WHAT THIS TASK INVOLVES:
Repeat only the stretch of lines below that runs from the line with "For every named" through the line with "[button] (631, 69)", unaltered.

EXTRACTED DATA:
▬▬▬

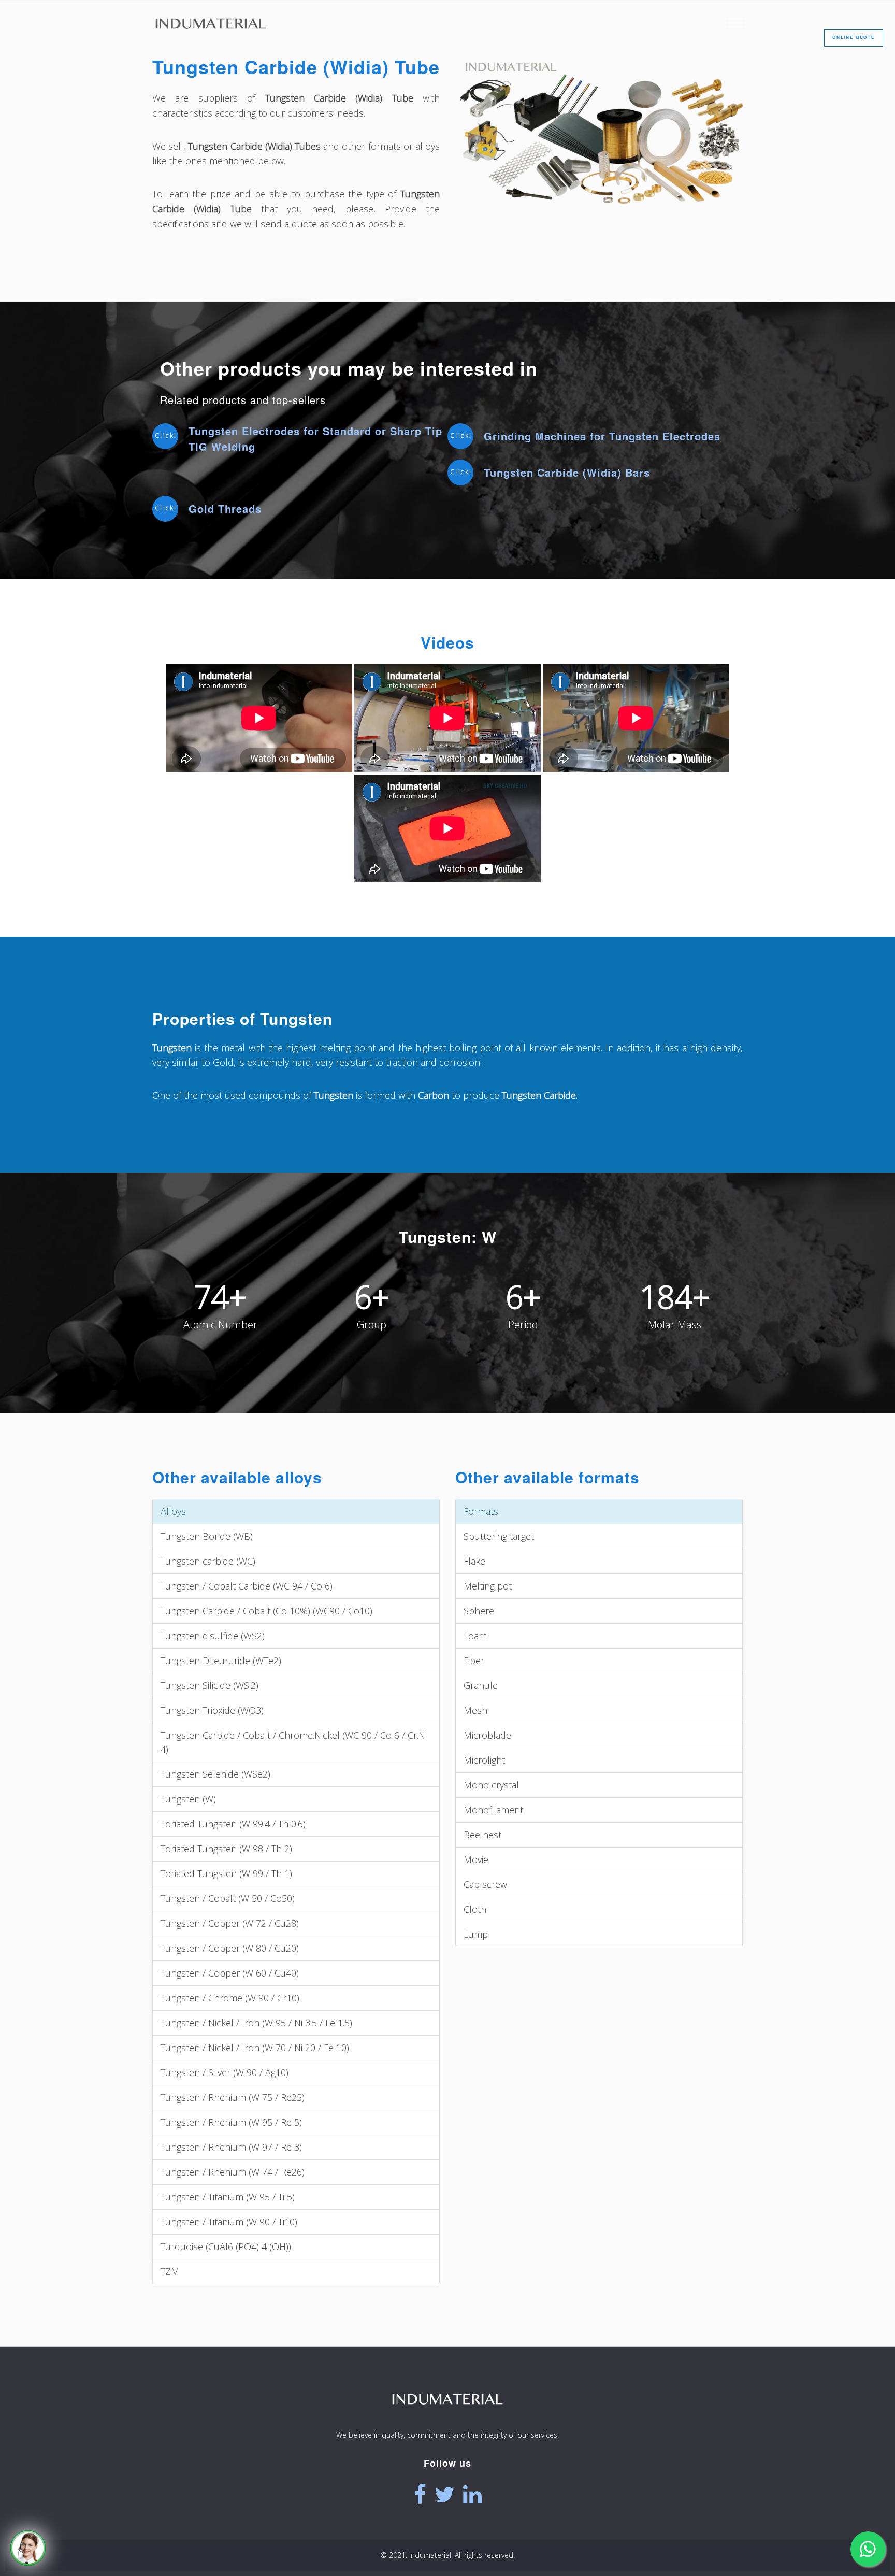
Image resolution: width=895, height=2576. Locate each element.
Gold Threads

▬▬▬

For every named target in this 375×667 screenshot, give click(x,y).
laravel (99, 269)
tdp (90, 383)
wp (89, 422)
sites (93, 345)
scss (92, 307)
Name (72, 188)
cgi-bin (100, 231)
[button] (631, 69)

▬▬▬

RESPONSE TO THIS TASK:
For every named target in this 375×667 screenshot, give click(x,y).
laravel (99, 269)
tdp (90, 383)
wp (89, 422)
sites (93, 345)
scss (92, 307)
Name (72, 188)
cgi-bin (100, 231)
[button] (631, 69)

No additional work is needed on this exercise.